(Beginning of SUPPLIED RECORDS)

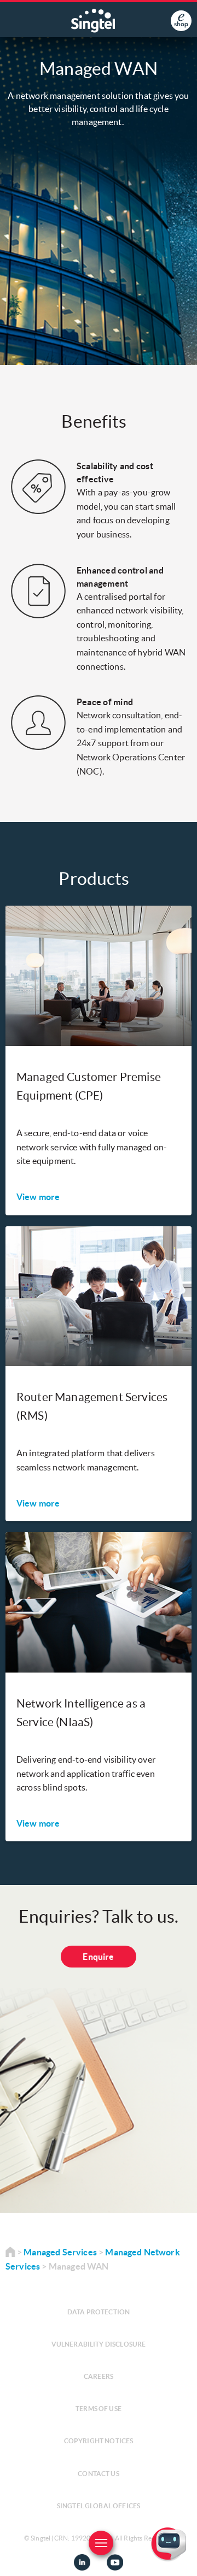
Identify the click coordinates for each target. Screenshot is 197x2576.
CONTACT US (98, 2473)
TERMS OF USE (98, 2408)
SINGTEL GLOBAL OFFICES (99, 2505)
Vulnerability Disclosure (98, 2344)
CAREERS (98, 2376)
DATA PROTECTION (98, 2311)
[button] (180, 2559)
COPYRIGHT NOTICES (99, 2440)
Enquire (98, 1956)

(End of SUPPLIED RECORDS)

## REQUIRED WORK
Exact copies of the lines from the one holding "CAREERS (98, 2376)" to the end of the entries are all that should be written.

## TASK RESULT
CAREERS (98, 2376)
DATA PROTECTION (98, 2311)
[button] (180, 2559)
COPYRIGHT NOTICES (99, 2440)
Enquire (98, 1956)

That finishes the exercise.